**Exercise aim:** Please repeat the listing exactly, with every line intact.

**Data listing:**
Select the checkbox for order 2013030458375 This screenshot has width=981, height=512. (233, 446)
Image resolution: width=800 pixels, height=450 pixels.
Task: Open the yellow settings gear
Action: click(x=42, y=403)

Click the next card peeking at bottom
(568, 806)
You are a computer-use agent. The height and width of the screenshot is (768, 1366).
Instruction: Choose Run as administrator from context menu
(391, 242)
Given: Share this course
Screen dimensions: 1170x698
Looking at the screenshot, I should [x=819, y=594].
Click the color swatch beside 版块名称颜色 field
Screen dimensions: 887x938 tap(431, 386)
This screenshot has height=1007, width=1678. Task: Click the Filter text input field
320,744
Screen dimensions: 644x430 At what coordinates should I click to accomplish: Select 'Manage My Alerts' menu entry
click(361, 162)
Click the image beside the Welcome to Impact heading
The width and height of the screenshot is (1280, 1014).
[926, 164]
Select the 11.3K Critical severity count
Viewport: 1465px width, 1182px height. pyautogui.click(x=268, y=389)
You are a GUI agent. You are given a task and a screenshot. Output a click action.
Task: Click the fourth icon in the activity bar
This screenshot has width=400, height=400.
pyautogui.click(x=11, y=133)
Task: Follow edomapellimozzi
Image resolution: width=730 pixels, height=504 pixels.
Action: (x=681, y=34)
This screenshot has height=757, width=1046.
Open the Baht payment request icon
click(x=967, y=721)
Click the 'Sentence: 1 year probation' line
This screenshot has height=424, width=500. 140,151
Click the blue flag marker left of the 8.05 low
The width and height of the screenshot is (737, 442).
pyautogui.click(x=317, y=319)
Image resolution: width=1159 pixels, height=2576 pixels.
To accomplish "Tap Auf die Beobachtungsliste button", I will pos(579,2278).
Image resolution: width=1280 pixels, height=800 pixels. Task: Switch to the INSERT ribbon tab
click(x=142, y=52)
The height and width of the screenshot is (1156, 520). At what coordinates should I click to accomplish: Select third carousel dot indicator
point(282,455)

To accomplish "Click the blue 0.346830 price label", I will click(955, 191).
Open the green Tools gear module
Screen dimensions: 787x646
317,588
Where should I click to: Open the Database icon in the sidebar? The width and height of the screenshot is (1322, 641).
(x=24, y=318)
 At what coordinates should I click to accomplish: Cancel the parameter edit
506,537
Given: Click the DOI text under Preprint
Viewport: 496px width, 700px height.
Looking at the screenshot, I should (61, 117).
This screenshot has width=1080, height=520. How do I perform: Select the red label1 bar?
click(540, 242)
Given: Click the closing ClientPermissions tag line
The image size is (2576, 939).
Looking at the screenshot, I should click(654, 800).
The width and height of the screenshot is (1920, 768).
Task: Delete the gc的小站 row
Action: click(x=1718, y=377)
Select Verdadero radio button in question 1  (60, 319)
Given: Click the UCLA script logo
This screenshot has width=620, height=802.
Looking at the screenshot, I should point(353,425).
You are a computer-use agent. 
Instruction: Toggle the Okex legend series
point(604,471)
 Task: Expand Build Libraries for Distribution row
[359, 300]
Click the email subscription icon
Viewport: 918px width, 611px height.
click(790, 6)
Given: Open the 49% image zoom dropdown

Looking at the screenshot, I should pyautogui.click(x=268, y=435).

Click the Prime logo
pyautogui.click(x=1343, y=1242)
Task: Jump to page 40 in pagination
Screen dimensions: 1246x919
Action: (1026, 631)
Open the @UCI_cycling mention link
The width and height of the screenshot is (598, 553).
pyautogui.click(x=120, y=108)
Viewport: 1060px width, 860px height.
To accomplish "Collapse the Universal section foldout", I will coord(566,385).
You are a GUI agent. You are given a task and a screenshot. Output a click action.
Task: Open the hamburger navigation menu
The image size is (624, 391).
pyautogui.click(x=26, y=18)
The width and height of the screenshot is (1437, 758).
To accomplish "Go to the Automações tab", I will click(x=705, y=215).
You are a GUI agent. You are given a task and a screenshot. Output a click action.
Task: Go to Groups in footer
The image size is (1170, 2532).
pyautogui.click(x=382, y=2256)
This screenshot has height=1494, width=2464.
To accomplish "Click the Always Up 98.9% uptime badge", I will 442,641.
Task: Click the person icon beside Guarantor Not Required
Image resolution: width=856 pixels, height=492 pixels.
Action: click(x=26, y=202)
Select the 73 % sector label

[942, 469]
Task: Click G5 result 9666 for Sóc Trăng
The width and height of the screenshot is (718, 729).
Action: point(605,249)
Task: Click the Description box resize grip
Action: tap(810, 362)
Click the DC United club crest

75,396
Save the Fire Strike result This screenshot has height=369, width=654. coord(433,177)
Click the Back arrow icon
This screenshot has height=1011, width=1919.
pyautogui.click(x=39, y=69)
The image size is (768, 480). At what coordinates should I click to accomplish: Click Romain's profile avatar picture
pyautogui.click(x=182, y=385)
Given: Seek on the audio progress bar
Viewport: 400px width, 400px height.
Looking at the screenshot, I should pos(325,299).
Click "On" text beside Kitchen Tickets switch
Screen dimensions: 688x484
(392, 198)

**Result:**
Select the checkbox for order 2013030458375 This screenshot has width=981, height=512. (233, 446)
Image resolution: width=800 pixels, height=450 pixels.
Task: Open the yellow settings gear
Action: click(x=42, y=403)

Click the next card peeking at bottom
(568, 806)
You are a computer-use agent. The height and width of the screenshot is (768, 1366).
Instruction: Choose Run as administrator from context menu
(391, 242)
Given: Share this course
Screen dimensions: 1170x698
Looking at the screenshot, I should [x=819, y=594].
Click the color swatch beside 版块名称颜色 field
Screen dimensions: 887x938 tap(431, 386)
This screenshot has height=1007, width=1678. Task: Click the Filter text input field
320,744
Screen dimensions: 644x430 At what coordinates should I click to accomplish: Select 'Manage My Alerts' menu entry
click(361, 162)
Click the image beside the Welcome to Impact heading
The width and height of the screenshot is (1280, 1014).
[926, 164]
Select the 11.3K Critical severity count
Viewport: 1465px width, 1182px height. pyautogui.click(x=268, y=389)
You are a GUI agent. You are given a task and a screenshot. Output a click action.
Task: Click the fourth icon in the activity bar
This screenshot has width=400, height=400.
pyautogui.click(x=11, y=133)
Task: Follow edomapellimozzi
Image resolution: width=730 pixels, height=504 pixels.
Action: (x=681, y=34)
This screenshot has height=757, width=1046.
Open the Baht payment request icon
click(x=967, y=721)
Click the 'Sentence: 1 year probation' line
This screenshot has height=424, width=500. 140,151
Click the blue flag marker left of the 8.05 low
The width and height of the screenshot is (737, 442).
pyautogui.click(x=317, y=319)
Image resolution: width=1159 pixels, height=2576 pixels.
To accomplish "Tap Auf die Beobachtungsliste button", I will pos(579,2278).
Image resolution: width=1280 pixels, height=800 pixels. Task: Switch to the INSERT ribbon tab
click(x=142, y=52)
The height and width of the screenshot is (1156, 520). At what coordinates should I click to accomplish: Select third carousel dot indicator
point(282,455)

To accomplish "Click the blue 0.346830 price label", I will click(955, 191).
Open the green Tools gear module
Screen dimensions: 787x646
317,588
Where should I click to: Open the Database icon in the sidebar? The width and height of the screenshot is (1322, 641).
(x=24, y=318)
 At what coordinates should I click to accomplish: Cancel the parameter edit
506,537
Given: Click the DOI text under Preprint
Viewport: 496px width, 700px height.
Looking at the screenshot, I should (61, 117).
This screenshot has width=1080, height=520. How do I perform: Select the red label1 bar?
click(540, 242)
Given: Click the closing ClientPermissions tag line
The image size is (2576, 939).
Looking at the screenshot, I should click(654, 800).
The width and height of the screenshot is (1920, 768).
Task: Delete the gc的小站 row
Action: click(x=1718, y=377)
Select Verdadero radio button in question 1  (60, 319)
Given: Click the UCLA script logo
This screenshot has width=620, height=802.
Looking at the screenshot, I should point(353,425).
You are a computer-use agent. 
Instruction: Toggle the Okex legend series
point(604,471)
 Task: Expand Build Libraries for Distribution row
[359, 300]
Click the email subscription icon
Viewport: 918px width, 611px height.
click(790, 6)
Given: Open the 49% image zoom dropdown

Looking at the screenshot, I should pyautogui.click(x=268, y=435).

Click the Prime logo
pyautogui.click(x=1343, y=1242)
Task: Jump to page 40 in pagination
Screen dimensions: 1246x919
Action: (1026, 631)
Open the @UCI_cycling mention link
The width and height of the screenshot is (598, 553).
pyautogui.click(x=120, y=108)
Viewport: 1060px width, 860px height.
To accomplish "Collapse the Universal section foldout", I will coord(566,385).
You are a GUI agent. You are given a task and a screenshot. Output a click action.
Task: Open the hamburger navigation menu
The image size is (624, 391).
pyautogui.click(x=26, y=18)
The width and height of the screenshot is (1437, 758).
To accomplish "Go to the Automações tab", I will click(x=705, y=215).
You are a GUI agent. You are given a task and a screenshot. Output a click action.
Task: Go to Groups in footer
The image size is (1170, 2532).
pyautogui.click(x=382, y=2256)
This screenshot has height=1494, width=2464.
To accomplish "Click the Always Up 98.9% uptime badge", I will 442,641.
Task: Click the person icon beside Guarantor Not Required
Image resolution: width=856 pixels, height=492 pixels.
Action: click(x=26, y=202)
Select the 73 % sector label

[942, 469]
Task: Click G5 result 9666 for Sóc Trăng
The width and height of the screenshot is (718, 729).
Action: point(605,249)
Task: Click the Description box resize grip
Action: tap(810, 362)
Click the DC United club crest

75,396
Save the Fire Strike result This screenshot has height=369, width=654. coord(433,177)
Click the Back arrow icon
This screenshot has height=1011, width=1919.
pyautogui.click(x=39, y=69)
The image size is (768, 480). At what coordinates should I click to accomplish: Click Romain's profile avatar picture
pyautogui.click(x=182, y=385)
Given: Seek on the audio progress bar
Viewport: 400px width, 400px height.
Looking at the screenshot, I should pos(325,299).
Click "On" text beside Kitchen Tickets switch
Screen dimensions: 688x484
(392, 198)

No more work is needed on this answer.